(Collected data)
>>>>

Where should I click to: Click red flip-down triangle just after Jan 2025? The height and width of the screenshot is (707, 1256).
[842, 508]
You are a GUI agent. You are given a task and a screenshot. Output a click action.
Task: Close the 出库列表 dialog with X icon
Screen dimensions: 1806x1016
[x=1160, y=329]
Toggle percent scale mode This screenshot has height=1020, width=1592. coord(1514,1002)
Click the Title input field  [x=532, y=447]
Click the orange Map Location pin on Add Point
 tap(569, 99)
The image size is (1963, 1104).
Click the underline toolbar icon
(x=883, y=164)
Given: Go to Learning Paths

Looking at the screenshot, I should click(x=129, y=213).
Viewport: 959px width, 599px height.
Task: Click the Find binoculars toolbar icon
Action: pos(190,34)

<<<<

» YOUR TASK
Give back the lines above exactly, from the one with "Task: Close the 出库列表 dialog with X icon" through the last line.

» EXPECTED OUTPUT
Task: Close the 出库列表 dialog with X icon
Screen dimensions: 1806x1016
[x=1160, y=329]
Toggle percent scale mode This screenshot has height=1020, width=1592. coord(1514,1002)
Click the Title input field  [x=532, y=447]
Click the orange Map Location pin on Add Point
 tap(569, 99)
The image size is (1963, 1104).
Click the underline toolbar icon
(x=883, y=164)
Given: Go to Learning Paths

Looking at the screenshot, I should click(x=129, y=213).
Viewport: 959px width, 599px height.
Task: Click the Find binoculars toolbar icon
Action: pos(190,34)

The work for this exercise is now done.